WHAT YOU SHOULD DO:
Could all of the entries be written out exactly, with any pictures omitted?

INFORMATION:
_____

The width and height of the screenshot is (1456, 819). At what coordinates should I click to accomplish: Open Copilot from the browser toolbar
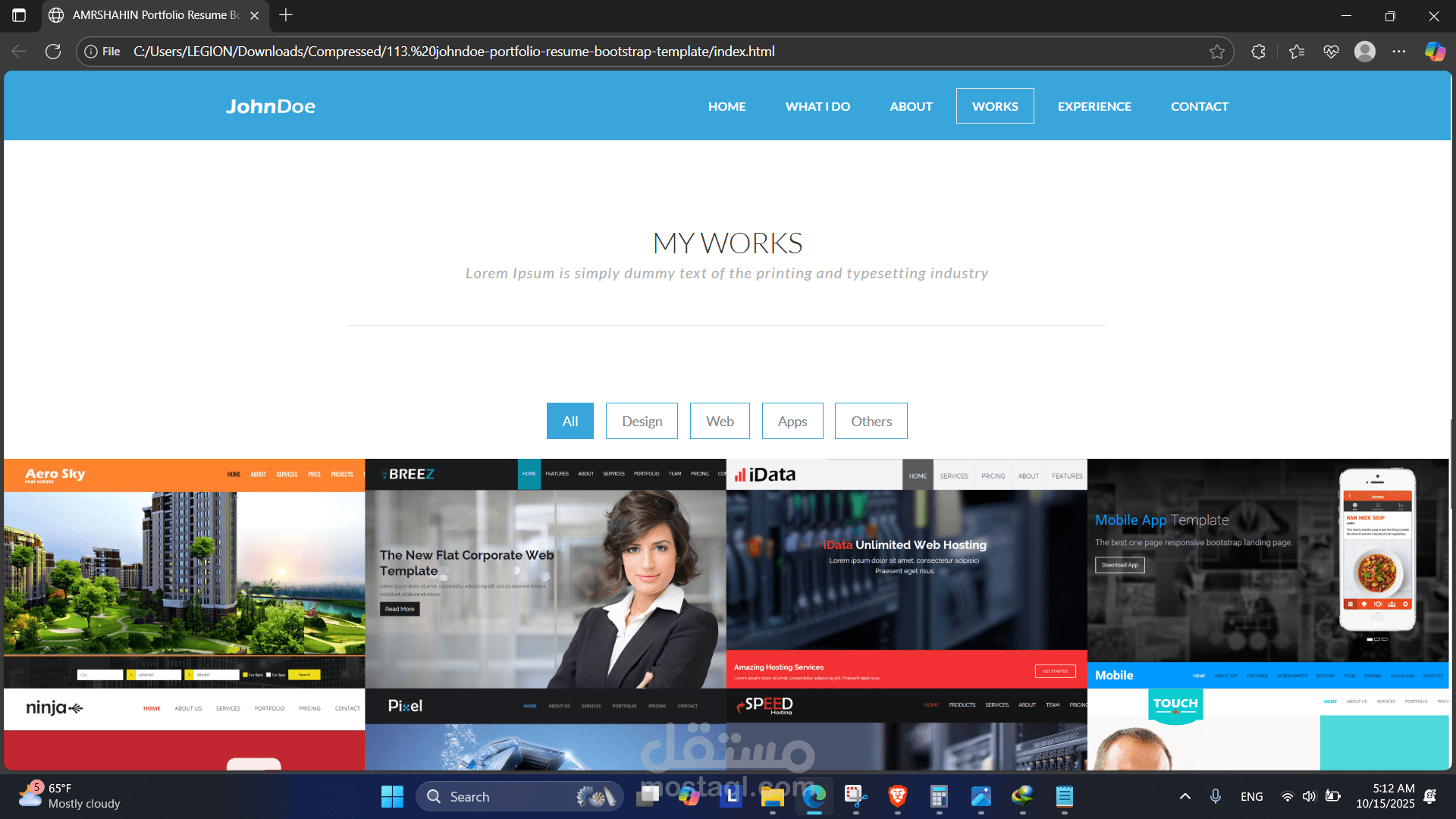(x=1435, y=51)
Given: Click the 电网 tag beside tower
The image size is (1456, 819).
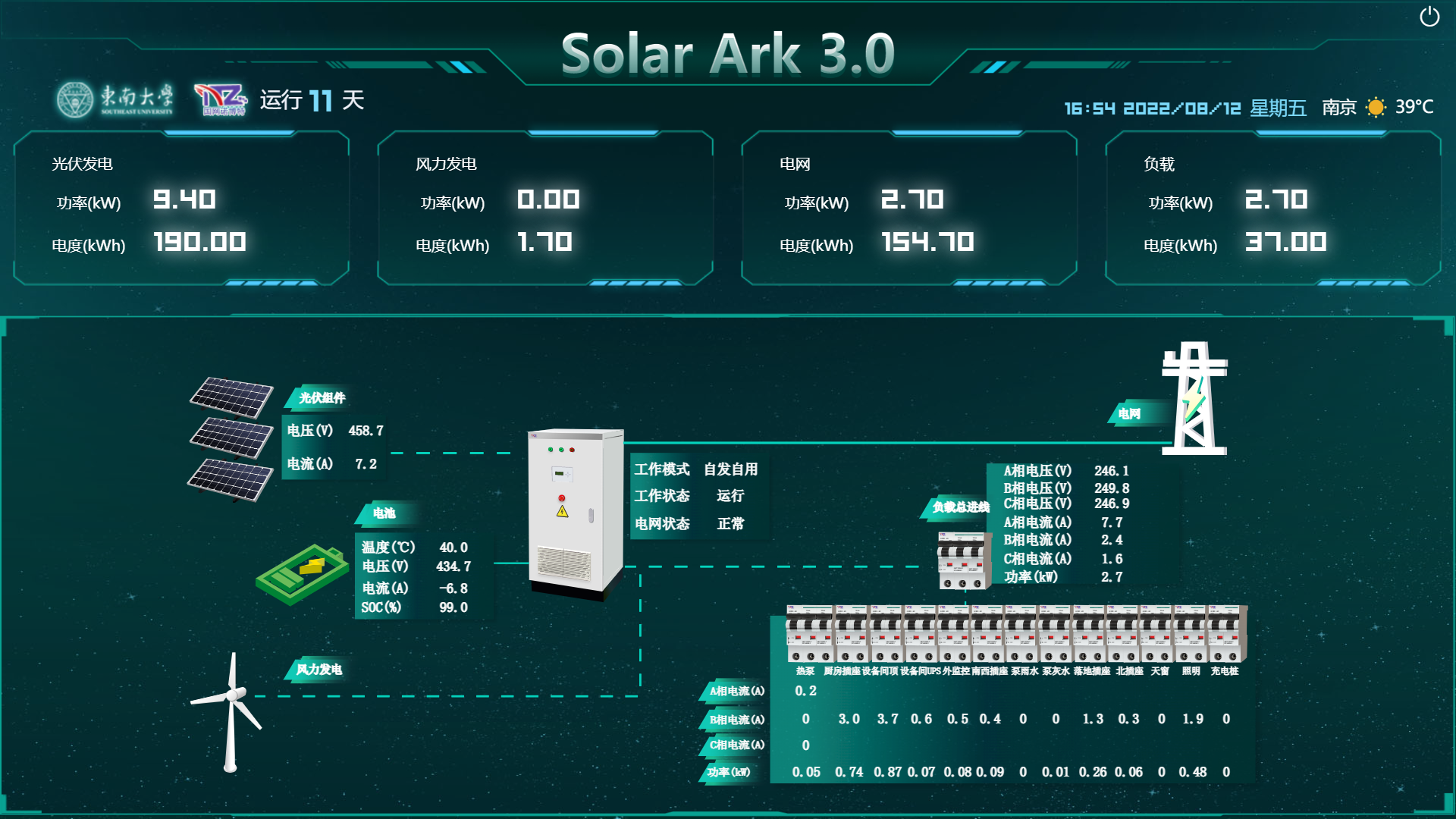Looking at the screenshot, I should click(1128, 414).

_____

RESPONSE BELOW:
The width and height of the screenshot is (1456, 819). At what coordinates should I click to accomplish: Open Copilot from the browser toolbar
(x=1435, y=51)
Given: Click the 电网 tag beside tower
The image size is (1456, 819).
Looking at the screenshot, I should click(1128, 414).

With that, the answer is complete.